I'm currently studying the theory of SPDEs on the book "Stochastic equations in infinite dimensions" by da Prato, Zabczyk. In the book, the theory of stochastic processes with values on a Banach space $E$, and in the particular the notion of $E$-valued brownian motion, is also introduced. When the stochastic integral is constructed, it is defined only with respect to the brownian motion using a common approximation technique (it is firstly defined for elementary processes and then extended to the closure of these processes with respect to a suitable norm; after that it can be further extended by localization).
However, when I was first introduced to stochastic analysis, it was done following the book "Cntinuous martingales and brownian motion" by Revuz, Yor, in which the (one dimensional) stochastic integral is defined for any continuous, square integrable martingale, and in particular it is shown the key result that $I_t=\int_0^t K_sdM_s$ is the unique process such that $$ \langle I,N\rangle_t = \int_0^t K_s d\langle M,N\rangle_s$$ for any $N$ continuous, square integrable martingale, where $\langle \cdot,\cdot\rangle$ denotes the bracket process, or cross quadratic variation.

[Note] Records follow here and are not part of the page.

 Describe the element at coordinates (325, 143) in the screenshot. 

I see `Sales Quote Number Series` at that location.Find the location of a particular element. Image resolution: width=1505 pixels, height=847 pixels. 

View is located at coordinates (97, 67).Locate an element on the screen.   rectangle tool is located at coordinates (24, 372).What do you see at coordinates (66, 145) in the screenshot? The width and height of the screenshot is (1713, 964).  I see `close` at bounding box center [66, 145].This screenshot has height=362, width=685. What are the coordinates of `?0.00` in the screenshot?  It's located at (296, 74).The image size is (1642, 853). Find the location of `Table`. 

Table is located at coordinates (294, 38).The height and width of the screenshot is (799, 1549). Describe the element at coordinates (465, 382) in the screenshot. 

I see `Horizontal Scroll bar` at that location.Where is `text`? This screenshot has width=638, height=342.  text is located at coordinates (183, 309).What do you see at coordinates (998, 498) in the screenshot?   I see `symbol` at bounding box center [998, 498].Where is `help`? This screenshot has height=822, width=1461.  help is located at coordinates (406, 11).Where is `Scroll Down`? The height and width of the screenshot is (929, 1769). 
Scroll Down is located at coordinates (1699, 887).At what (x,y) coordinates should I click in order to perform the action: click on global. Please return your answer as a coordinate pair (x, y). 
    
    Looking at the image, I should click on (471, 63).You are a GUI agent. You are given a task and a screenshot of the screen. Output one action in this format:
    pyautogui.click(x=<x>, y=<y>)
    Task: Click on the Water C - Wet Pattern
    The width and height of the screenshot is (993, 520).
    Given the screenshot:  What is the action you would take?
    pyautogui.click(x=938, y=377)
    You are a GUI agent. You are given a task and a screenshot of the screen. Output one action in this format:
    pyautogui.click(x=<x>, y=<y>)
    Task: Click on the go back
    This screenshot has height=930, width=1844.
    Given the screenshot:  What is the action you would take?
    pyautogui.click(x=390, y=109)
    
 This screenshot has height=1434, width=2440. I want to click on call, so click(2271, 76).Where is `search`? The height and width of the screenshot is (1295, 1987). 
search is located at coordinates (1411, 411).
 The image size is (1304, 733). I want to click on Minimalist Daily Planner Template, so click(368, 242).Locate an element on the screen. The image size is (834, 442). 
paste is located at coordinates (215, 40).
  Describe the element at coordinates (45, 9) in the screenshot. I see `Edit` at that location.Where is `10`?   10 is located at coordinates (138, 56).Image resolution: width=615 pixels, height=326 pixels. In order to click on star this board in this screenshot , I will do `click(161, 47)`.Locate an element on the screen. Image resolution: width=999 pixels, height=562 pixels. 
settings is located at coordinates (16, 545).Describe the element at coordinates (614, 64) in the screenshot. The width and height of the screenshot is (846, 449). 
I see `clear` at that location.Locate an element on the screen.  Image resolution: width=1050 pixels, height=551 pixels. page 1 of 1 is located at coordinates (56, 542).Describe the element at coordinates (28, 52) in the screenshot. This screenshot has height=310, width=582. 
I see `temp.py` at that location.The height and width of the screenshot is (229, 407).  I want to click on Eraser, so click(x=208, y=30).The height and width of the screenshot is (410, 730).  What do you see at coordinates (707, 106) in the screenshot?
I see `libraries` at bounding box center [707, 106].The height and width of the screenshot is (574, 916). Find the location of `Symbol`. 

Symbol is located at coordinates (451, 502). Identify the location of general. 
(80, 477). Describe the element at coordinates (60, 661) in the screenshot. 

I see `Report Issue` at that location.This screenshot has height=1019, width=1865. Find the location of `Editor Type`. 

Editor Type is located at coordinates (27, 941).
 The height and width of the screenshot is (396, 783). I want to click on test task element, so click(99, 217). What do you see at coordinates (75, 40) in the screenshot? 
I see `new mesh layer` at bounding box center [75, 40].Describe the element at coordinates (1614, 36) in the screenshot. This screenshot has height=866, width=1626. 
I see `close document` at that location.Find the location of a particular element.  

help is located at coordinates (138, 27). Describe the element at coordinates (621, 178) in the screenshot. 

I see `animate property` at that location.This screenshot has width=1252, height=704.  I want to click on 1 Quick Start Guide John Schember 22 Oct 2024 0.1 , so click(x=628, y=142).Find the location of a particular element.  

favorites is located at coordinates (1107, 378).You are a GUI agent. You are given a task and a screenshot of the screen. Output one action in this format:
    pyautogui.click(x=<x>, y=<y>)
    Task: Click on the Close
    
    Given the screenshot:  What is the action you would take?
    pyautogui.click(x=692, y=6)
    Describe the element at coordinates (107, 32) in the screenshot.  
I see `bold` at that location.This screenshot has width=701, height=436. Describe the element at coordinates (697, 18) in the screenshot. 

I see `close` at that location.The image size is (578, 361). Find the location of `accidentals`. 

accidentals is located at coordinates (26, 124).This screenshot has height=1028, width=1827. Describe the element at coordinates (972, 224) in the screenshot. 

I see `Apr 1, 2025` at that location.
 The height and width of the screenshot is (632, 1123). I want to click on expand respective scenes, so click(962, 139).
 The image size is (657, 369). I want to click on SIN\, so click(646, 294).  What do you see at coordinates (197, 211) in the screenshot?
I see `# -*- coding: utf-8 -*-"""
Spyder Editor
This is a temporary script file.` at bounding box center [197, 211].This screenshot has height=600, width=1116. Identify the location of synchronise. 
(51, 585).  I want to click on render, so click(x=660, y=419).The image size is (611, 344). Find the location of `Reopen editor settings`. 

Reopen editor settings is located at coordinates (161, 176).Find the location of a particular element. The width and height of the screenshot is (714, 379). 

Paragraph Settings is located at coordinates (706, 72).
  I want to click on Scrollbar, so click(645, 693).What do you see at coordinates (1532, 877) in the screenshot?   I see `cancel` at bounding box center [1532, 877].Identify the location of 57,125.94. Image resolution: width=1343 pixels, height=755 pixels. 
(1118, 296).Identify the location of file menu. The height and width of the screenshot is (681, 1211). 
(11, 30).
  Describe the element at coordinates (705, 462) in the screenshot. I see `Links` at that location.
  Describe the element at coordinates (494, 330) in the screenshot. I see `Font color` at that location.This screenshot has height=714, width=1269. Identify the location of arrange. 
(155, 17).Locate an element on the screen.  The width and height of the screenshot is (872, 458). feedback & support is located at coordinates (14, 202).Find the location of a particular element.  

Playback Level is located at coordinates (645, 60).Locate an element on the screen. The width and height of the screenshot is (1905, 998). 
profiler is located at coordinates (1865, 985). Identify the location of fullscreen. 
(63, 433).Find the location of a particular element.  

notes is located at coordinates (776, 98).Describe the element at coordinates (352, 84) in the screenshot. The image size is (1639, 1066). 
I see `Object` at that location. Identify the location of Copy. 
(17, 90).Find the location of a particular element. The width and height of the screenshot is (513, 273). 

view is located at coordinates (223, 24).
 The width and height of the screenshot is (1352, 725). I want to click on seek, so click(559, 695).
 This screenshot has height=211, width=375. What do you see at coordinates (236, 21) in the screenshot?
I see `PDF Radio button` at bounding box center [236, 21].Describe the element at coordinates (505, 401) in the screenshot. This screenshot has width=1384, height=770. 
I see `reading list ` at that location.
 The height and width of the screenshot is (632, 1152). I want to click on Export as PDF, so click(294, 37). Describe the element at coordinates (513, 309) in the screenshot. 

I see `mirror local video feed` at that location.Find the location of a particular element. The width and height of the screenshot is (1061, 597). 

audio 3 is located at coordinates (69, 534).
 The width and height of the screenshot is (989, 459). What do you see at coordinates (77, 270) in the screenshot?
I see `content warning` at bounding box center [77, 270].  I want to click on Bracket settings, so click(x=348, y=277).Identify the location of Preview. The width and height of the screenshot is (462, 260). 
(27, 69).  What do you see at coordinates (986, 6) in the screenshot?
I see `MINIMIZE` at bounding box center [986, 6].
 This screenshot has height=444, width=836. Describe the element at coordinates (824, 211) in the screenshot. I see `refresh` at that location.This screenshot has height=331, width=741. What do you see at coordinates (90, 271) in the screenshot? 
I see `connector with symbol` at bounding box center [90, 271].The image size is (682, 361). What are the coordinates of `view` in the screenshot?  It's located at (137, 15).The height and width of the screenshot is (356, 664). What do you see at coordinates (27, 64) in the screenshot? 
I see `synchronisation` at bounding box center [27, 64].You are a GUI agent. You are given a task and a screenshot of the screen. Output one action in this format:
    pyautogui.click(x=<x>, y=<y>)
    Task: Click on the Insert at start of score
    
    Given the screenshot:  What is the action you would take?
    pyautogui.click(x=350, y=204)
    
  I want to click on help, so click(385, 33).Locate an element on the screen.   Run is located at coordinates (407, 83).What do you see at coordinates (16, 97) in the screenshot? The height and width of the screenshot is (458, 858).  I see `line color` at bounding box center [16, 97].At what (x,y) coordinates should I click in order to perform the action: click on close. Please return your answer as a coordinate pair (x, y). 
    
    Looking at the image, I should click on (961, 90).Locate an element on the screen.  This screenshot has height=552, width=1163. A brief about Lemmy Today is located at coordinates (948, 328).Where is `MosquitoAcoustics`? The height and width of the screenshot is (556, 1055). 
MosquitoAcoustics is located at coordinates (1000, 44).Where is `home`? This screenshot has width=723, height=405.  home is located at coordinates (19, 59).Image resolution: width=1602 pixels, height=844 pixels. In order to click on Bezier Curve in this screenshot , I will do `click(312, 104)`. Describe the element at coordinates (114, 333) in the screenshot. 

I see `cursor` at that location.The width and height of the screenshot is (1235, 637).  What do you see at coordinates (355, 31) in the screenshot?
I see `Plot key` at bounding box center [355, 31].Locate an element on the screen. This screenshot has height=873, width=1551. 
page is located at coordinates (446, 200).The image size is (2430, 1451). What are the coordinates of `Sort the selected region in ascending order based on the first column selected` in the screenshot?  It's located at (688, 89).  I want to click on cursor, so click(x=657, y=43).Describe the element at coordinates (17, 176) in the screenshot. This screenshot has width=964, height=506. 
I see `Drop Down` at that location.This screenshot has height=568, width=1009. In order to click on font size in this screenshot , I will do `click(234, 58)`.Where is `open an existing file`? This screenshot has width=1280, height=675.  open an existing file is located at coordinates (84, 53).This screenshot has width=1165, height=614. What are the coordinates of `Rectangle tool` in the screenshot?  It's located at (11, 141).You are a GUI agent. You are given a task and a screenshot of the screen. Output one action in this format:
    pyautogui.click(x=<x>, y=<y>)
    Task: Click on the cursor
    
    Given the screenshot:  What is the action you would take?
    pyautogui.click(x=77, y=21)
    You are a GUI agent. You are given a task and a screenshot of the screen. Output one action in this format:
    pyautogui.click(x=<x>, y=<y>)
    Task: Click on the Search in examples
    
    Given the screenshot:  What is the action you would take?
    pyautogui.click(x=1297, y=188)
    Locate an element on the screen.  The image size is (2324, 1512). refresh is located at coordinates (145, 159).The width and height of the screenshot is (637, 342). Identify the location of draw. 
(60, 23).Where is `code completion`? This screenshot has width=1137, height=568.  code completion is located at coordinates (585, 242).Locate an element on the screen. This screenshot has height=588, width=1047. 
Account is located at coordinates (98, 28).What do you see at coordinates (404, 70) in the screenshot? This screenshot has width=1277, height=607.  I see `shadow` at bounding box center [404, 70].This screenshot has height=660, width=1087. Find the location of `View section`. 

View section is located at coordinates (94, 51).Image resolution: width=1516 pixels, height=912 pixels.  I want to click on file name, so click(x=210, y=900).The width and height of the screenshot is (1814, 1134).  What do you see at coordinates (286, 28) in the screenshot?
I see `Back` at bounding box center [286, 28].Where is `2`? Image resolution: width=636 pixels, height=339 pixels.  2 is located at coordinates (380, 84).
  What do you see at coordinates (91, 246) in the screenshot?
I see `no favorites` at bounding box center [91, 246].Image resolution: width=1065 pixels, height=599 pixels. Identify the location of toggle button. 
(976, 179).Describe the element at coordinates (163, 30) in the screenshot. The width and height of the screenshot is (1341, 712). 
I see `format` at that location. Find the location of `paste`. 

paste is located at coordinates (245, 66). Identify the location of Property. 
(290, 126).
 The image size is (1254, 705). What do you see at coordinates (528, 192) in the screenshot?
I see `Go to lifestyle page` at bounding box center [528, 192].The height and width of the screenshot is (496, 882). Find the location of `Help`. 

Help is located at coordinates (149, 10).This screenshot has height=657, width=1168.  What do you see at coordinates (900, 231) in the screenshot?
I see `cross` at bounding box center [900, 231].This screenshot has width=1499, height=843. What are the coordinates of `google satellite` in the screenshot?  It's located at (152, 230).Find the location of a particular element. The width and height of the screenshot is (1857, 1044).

My question is: can this result be extended to the general setting of $E$-valued martingales? (obviously one needs to define what is the integration with respect to the bracket in this case first) If so, do you know any books in which this is done? I made a few researches online and I found that some books approach stochastic integration in this setting using Doolean measures, which I don't know, so I'd prefer books that avoid using that kind of tool or introduce it softly before using it.